Comment est né le partenariat entre le LiRIS et le Conseil supérieur de l’audiovisuel (CSA) ?

Julien Bouillé : Le service d’études du CSA cherchait des enseignants-chercheurs travaillant sur la question des comportements de consommation de contenus audiovisuels en ligne parce qu’il souhaitait mieux comprendre ces pratiques.Nous avons monté un programme de recherche ensemble de façon à ce qu’il satisfasse à la fois les attendus d’un travail académique classique et les attentes des décideurs au CSA. C’est la première fois que le CSA institutionnalise un partenariat avec un laboratoire de recherche universitaire !

Quelle est l’originalité de votre étude ?
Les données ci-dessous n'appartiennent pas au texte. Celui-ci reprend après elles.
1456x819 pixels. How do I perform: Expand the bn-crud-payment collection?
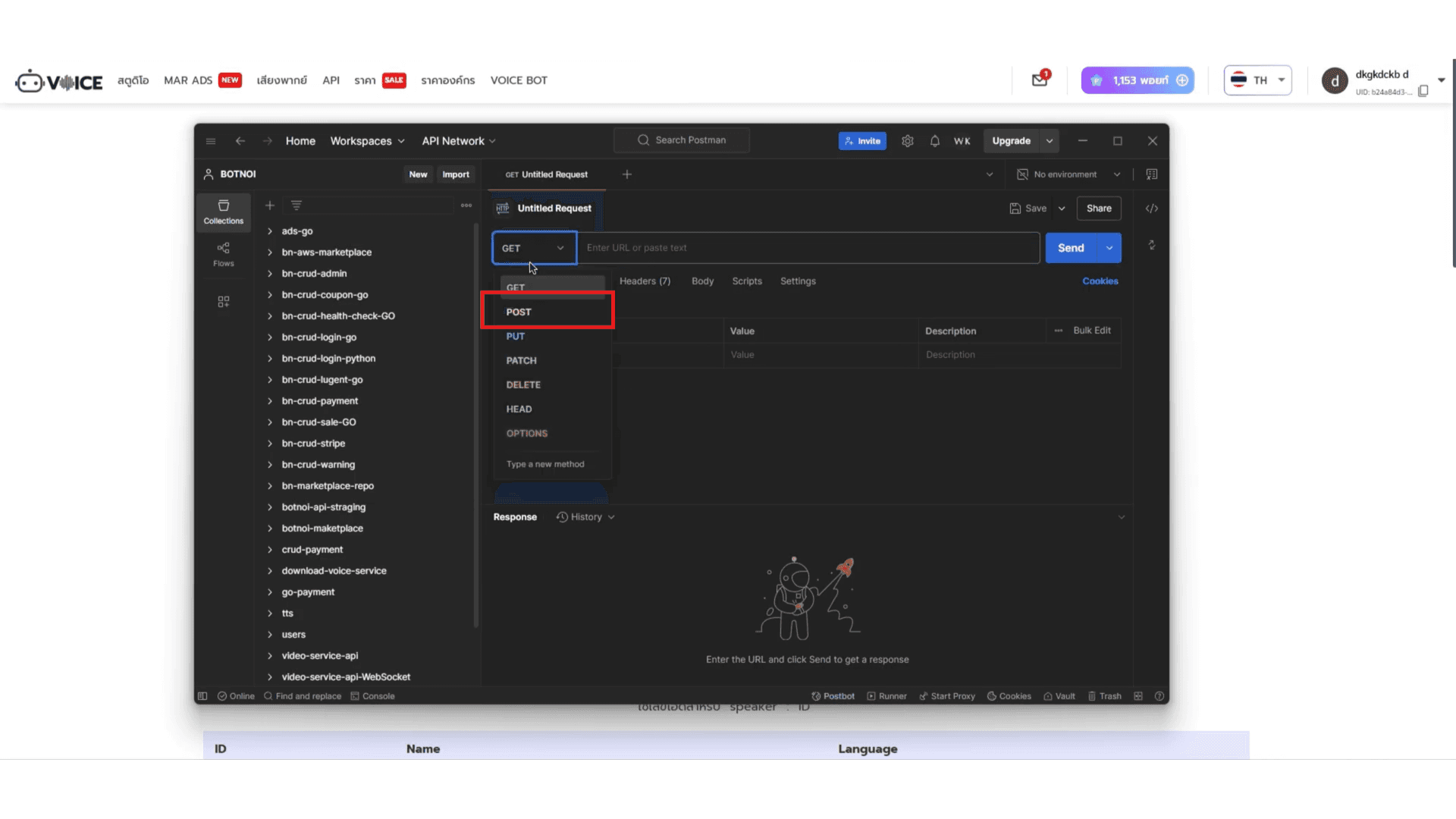click(319, 401)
J. B. La jeune population construit pour partie son capital culturel et son identité en regardant des vidéos mises en ligne sur diverses plateformes, la plus connue étant YouTube. Mieux comprendre les comportements de consommation de ces vidéos représente donc un enjeu majeur pour les politiques publiques. Notre programme de recherche aborde des aspects qui ont été sous-étudiés. Dans la littérature, énormément d’études sont menées sur l’offre de vidéos. On étudie l’économie des réseaux, la sociologie des réseaux sociaux, mais l’usager est très peu interrogé. Certaines études portent sur la consommation de contenus audiovisuels, mais elles sont le plus souvent descriptives : mesures d’audiences, type de vidéos consommées, temps passé devant l’écran... Comment faire parler ces données ? Comment les interpréter ? Il y a des carences analytiques sur ce sujet. En comportement du consommateur, nous possédons des compétences pour accéder à une lecture du côté de la demande. C’est ce que le CSA recherchait.

Quelles étaient vos problématiques de départ ?
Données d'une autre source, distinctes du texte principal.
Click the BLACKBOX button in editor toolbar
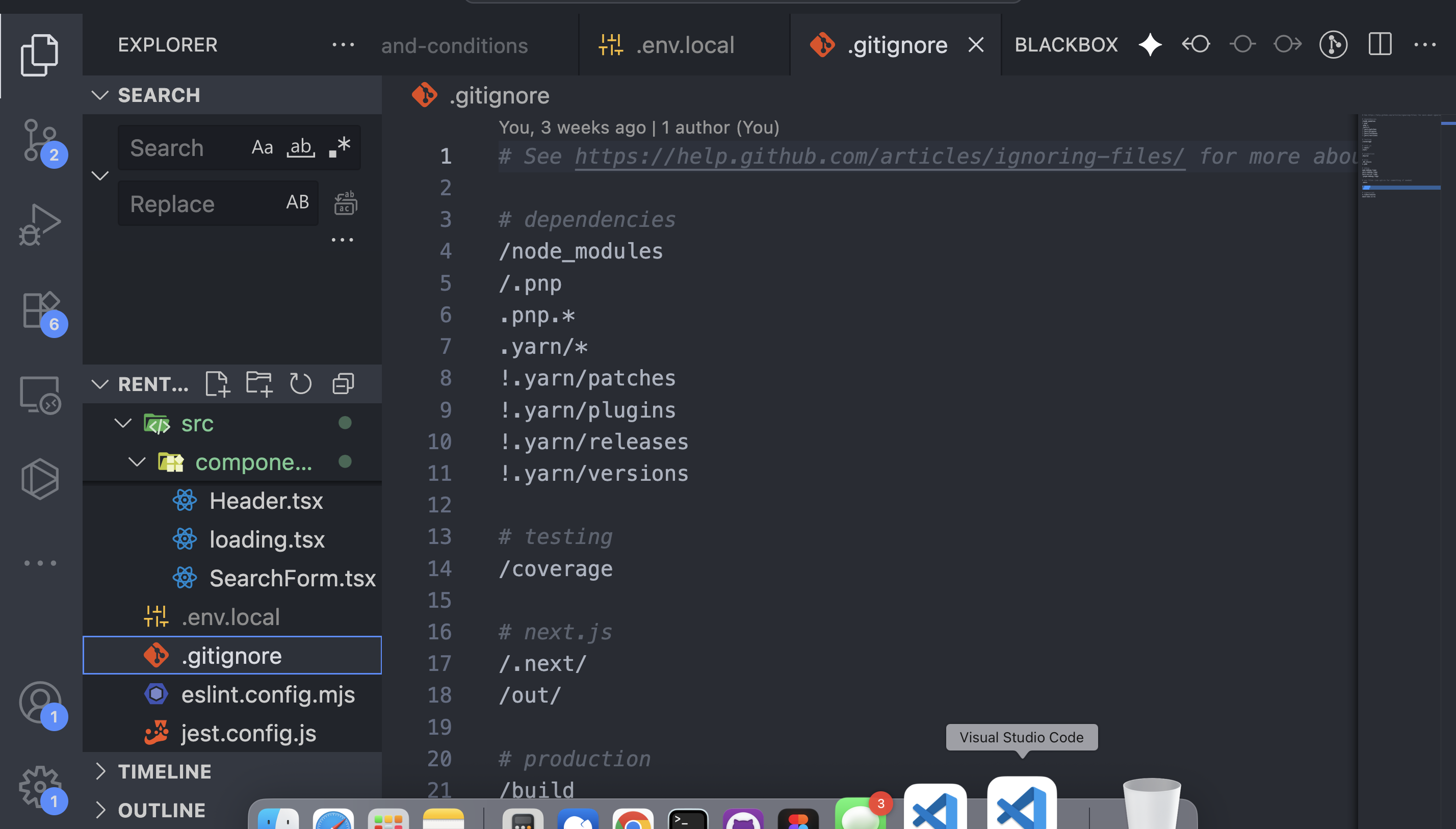1456x829 pixels. [1065, 44]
Amélie Bellion : Nous avions deux présupposés. D’une part, la consommation de contenus vidéo en ligne se déploie dans des environnements d’une grande complexité, dont il est difficile de saisir l’essence : diversité des acteurs, des plateformes et des vidéos, opacité des algorithmes... D’autre part, les pratiques de consommation de contenu vidéo en ligne dépendent très fortement de la manière dont les personnes catégorisent, rangent et cartographient cet environnement complexe. Nous avons cherché à analyser comment les usagers appréhendent ces environnements, de façon à pouvoir décrire et expliquer leurs pratiques de consommation et mieux mesurer le rôle que cette consommation audiovisuelle peut avoir sur la construction de leur capital culturel.

Quelle méthodologie avez-vous employée ?

A. B. Pour comprendre l’expérience des consommateurs, nous avons d’abord fait appel à des dispositifs méthodologiques qualitatifs et collecté des données auprès de deux échantillons de population : les consommateurs adultes de 18 à 67 ans et, dans une moindre mesure, des enfants pré-adolescents, de 12 à 17 ans. Nous avons mené des entretiens individuels et organisé des “Focus groupes” qui permettent aux consommateurs d’échanger ensemble sur leurs pratiques. Au-delà du ressenti du consommateur lorsqu’il consomme du contenu, nous voulions atteindre la perception qu’il a de l’écosystème dans lequel il est. À qui attribue-t-il de la valeur ? À son ordinateur ? À  son moteur de recherche ? À YouTube ? À l’auteur de la vidéo ? Nous avons ensuite utilisé ces données sur le ressenti des consommateurs dans un dispositif expérimental afin d’identifier ce qui influence leur parcours de consommation de contenus audiovisuels en ligne. Il y a vraiment eu un enrichissement croisé des deux méthodes.